McKinnon was again in Darwin after the end of the war. In August 1947, he was promoted to senior sergeant and, on 17 April 1950, to inspector and transferred back to Alice Springs. In 1951, McKinnon was promoted to senior inspector and returned again to Darwin.

=== 1954–1962 ===
In 1954, McKinnon led the police contingent at the Darwin Airport where he was to aid Evdokia Petrova, the wife of a defecting diplomat, during the Petrov Affair. He was under strict orders that there would be no violence but he was later accused of almost starting an international incident while there when he aimed his loaded gun at the Russian guards. He would later say of this "[w]e should all have been dismissed or we should all have got a medal. We got neither."

In 1955, McKinnon moved back to Alice Springs, still working with the police, and he lived in a house next to the courthouse. The courthouse was regularly visited by Olive Pink and she and McKinnon could regularly be seen arguing, Pink viewed McKinnon as 'unclean' and that he should have been convicted for murdering Yokununna while he saw her as a 'regular nuisance' with a 'most dangerous tongue'. In December 1957, McKinnon led the investigation into the Sundown murders. The same year, McKinnon won £6,000 in a NSW lottery.

In 1959, McKinnon was awarded with a medal from the Queen for 'long service and good conduct'. He retired from the police force in June 1962.

== Personal life and death ==
McKinnon had married Doreen Letchford Taylor in Alice Springs on 10 December 1934.
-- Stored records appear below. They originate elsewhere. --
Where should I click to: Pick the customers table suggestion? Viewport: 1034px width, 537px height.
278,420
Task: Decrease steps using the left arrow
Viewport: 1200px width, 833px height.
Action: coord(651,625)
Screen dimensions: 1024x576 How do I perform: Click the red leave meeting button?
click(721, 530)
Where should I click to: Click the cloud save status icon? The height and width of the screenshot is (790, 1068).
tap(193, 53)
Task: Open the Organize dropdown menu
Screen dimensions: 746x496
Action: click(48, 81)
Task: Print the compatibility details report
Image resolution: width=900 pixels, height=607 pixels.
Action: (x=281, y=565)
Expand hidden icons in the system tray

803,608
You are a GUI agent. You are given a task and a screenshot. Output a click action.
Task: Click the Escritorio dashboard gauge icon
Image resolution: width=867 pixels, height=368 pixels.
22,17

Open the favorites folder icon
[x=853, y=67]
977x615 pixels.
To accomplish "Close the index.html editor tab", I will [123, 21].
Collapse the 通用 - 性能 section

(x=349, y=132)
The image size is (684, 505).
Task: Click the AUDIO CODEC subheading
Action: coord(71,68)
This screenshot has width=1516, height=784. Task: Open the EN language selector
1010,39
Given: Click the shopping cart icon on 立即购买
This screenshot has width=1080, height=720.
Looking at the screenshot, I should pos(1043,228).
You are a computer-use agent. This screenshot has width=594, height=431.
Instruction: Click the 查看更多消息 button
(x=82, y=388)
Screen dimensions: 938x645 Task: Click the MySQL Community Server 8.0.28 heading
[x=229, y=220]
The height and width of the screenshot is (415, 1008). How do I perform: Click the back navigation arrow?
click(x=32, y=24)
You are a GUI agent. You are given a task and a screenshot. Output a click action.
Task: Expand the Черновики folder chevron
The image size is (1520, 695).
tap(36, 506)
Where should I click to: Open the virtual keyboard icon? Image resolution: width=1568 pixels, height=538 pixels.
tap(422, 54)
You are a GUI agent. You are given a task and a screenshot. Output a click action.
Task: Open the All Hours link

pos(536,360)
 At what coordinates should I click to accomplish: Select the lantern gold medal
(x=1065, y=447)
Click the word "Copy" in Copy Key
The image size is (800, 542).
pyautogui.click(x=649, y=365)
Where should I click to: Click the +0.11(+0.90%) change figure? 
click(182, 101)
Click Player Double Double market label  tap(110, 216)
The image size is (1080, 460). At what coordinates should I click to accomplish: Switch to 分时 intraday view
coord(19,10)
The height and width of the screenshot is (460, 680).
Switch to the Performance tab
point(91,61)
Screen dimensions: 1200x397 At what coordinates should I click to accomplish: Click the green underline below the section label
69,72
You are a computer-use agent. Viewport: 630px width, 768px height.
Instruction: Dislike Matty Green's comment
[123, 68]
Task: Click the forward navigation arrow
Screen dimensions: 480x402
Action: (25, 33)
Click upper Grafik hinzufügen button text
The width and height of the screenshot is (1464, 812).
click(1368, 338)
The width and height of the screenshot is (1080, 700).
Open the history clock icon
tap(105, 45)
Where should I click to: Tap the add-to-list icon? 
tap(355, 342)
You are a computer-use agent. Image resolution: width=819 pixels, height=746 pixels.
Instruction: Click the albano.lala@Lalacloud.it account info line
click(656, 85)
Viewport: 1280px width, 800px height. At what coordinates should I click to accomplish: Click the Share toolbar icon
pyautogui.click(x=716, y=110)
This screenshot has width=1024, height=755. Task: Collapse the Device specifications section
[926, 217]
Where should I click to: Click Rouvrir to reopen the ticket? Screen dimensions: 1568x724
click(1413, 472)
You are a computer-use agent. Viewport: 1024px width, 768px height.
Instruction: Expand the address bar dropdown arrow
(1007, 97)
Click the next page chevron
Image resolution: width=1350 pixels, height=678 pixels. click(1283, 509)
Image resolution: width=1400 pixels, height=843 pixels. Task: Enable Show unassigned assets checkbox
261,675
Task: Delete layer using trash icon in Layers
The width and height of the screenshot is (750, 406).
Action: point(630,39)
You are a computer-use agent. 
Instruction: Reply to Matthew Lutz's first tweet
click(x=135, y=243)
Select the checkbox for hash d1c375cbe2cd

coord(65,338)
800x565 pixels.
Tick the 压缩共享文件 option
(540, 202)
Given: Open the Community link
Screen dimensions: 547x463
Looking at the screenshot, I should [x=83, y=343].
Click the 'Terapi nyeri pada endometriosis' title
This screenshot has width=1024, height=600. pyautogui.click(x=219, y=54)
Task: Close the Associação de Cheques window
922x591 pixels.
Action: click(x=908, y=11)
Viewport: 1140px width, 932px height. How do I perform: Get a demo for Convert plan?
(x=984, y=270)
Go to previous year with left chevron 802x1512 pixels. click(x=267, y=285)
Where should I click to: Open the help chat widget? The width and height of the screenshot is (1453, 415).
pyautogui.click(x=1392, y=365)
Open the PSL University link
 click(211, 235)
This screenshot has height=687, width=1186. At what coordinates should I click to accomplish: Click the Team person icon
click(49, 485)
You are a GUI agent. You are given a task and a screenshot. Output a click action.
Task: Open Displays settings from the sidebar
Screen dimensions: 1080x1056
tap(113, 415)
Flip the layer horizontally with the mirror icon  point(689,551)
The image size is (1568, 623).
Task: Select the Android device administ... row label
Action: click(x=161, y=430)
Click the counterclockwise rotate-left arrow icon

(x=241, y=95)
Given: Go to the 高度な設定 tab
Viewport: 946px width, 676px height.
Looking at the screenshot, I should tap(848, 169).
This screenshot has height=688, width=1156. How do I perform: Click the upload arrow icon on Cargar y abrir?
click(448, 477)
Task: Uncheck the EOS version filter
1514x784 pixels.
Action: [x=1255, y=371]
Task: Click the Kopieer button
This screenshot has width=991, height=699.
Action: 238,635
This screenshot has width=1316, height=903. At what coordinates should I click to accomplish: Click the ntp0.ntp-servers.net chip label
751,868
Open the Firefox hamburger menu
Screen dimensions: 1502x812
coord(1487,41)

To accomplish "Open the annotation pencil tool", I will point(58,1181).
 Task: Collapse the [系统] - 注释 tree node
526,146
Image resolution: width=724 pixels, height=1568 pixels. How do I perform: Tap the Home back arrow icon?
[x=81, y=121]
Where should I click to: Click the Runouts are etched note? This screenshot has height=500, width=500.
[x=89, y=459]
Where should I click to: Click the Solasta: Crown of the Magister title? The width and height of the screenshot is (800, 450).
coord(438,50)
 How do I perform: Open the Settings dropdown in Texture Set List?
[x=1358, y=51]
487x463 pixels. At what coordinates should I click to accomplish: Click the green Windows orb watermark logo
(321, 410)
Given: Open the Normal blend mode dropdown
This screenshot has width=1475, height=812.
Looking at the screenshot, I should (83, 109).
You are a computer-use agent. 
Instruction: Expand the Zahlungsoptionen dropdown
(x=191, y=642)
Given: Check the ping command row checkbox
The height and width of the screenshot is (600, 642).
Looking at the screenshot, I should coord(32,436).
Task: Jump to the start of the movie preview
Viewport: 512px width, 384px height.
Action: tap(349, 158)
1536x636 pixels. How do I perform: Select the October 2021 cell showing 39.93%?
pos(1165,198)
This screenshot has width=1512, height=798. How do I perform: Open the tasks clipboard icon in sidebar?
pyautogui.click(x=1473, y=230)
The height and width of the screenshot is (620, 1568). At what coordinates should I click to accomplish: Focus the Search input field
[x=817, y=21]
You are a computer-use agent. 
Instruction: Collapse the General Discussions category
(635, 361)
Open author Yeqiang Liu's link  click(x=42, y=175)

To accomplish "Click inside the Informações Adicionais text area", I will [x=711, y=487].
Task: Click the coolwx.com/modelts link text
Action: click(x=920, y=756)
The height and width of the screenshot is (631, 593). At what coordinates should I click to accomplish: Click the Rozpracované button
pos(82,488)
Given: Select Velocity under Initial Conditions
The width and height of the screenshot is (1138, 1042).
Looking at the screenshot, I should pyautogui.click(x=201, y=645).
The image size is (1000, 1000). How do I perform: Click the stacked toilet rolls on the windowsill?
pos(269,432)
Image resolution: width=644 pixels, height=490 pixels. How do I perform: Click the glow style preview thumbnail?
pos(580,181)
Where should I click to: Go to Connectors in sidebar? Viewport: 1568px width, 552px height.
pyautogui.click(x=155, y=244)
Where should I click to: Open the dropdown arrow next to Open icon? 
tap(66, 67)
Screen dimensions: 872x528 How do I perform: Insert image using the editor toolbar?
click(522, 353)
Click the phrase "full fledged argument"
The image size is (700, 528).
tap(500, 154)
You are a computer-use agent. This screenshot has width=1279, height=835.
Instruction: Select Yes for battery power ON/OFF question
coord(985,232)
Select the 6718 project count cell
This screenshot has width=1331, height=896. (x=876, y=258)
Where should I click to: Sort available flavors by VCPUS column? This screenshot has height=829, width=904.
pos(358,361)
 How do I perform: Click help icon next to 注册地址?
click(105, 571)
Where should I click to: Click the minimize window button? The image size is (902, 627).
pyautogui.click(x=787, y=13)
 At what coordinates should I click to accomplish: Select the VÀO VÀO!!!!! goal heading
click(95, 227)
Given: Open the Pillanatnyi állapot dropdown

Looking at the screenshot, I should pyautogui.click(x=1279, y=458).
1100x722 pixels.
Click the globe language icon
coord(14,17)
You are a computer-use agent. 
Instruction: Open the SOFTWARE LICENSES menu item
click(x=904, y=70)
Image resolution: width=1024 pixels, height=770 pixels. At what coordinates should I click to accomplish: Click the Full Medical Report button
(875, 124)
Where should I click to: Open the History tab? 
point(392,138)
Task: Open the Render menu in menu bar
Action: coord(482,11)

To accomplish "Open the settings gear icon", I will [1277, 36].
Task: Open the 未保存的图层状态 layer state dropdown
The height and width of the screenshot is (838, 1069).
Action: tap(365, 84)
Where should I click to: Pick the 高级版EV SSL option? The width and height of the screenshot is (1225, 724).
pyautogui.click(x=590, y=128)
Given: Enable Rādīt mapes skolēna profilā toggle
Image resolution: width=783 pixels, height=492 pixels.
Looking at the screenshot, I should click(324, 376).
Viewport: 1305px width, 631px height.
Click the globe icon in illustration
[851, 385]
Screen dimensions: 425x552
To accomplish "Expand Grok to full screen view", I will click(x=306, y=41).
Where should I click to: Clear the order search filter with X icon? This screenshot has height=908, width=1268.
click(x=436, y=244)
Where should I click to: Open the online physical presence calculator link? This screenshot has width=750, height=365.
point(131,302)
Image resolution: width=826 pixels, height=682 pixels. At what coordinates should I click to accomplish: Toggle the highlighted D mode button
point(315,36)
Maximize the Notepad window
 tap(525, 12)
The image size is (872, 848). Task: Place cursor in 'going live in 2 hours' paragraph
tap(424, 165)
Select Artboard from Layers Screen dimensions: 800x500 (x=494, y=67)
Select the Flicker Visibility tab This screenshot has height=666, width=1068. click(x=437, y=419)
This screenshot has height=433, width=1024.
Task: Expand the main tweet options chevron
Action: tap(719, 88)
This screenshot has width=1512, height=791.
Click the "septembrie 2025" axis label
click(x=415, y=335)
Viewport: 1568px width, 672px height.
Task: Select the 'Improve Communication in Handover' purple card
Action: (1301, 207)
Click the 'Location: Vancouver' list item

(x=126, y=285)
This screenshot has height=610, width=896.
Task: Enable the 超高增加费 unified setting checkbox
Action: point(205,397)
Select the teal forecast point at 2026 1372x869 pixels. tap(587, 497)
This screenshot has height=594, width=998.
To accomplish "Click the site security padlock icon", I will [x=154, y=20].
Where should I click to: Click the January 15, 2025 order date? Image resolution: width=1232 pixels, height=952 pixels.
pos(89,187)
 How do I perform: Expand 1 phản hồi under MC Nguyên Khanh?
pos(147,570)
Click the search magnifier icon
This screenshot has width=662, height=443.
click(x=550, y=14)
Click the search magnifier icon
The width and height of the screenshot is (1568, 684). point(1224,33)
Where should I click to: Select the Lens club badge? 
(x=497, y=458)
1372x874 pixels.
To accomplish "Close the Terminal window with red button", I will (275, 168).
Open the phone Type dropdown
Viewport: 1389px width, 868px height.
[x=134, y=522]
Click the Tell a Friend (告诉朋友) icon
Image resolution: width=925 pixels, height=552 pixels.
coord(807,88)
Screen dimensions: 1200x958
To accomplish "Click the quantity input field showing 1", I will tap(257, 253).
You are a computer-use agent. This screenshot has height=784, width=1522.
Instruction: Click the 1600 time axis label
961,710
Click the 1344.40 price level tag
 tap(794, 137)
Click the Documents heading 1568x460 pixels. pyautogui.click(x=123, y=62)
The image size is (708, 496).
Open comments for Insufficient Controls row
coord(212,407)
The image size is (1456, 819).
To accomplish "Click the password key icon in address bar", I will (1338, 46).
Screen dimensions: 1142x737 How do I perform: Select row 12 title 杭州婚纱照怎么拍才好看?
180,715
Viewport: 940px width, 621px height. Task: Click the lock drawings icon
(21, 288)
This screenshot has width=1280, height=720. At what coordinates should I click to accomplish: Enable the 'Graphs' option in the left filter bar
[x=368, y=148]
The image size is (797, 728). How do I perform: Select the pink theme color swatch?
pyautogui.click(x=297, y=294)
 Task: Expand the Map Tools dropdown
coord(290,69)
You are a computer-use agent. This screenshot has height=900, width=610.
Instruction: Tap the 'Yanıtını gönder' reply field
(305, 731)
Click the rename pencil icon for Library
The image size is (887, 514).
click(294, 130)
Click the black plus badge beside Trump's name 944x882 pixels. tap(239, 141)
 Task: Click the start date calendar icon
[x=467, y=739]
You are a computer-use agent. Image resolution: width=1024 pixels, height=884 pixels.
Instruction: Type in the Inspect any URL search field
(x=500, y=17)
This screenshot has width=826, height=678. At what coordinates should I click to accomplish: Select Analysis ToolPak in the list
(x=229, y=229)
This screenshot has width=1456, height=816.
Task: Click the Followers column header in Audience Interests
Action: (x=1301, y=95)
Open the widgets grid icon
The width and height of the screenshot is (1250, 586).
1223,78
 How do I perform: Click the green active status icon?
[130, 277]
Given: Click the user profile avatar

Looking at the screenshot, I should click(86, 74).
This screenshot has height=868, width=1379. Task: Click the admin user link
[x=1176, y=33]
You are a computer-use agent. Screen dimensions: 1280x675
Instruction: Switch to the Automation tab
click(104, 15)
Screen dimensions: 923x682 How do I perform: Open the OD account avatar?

After retiring, he and his wife moved to Buderim in Queensland. McKinnon later died at Nambour on 15 May 1997.

== Collections ==
McKinnon was an avid collector and donated many of his personal archives to Library & Archives NT; these include:

- NTRS 321, Correspondence and memoirs relating to Northern Territory Police Force, including photographs of Central Australia (c1932–1981).
- NTRS 1336, Photographs of Darwin and police work in the Northern Territory (1931–1945).

Library & Archives NT also hold an oral history interview with McKinnon which was recorded in 1981.